The current perception in East Asia about India's confused attitude towards the region, in contrast to China's enlightened approach, flows from the style and substance of their respective engagement with Asean. As a far bigger and a faster-growing economy than India, China is of greater help to individual Asean countries and the collective organisation. Within this analytical framework about issues of “substance,” Asean countries tend to find India's “style” less appealing than China's.

The real issue is the basic difference between India and China in East Asia. India is seen to be far more protectionist than China in engaging the Asean countries and the collective forum on issues like trade pacts. This does not mean that China barters away its national interest in dealing with Asean.

Asean's general perception is that India is less than wholehearted in fashioning future-oriented ties with East Asia for 2011 and beyond. India's attitude may have something to do with China's looming presence and also, until recently, New Delhi's sluggish interactions with Japan and South Korea. However, there is a feeling in East Asia that India, as a country specially invited to the highest forum of this region, should evince genuine interest befitting such a guest.

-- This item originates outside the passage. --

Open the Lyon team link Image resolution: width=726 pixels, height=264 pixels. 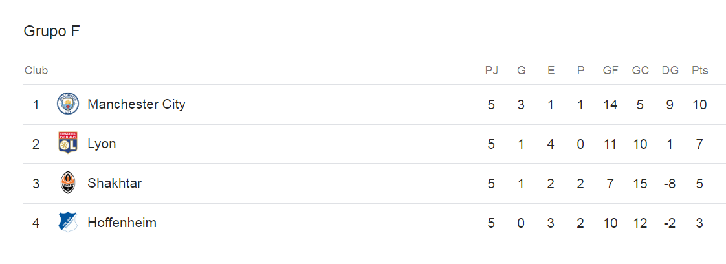pyautogui.click(x=102, y=144)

In a subtle difference, China, Japan, and South Korea are native-states in East Asia, while the U.S. has long been a “resident power” in the region.

India's East Asian partners will, therefore, watch closely for signs of its potential role in the region in such diverse fields as maritime security, climate change, energy security, nuclear non-proliferation and disarmament, food security, outer-space exploration, besides the anti-terror agenda and cyberspace security.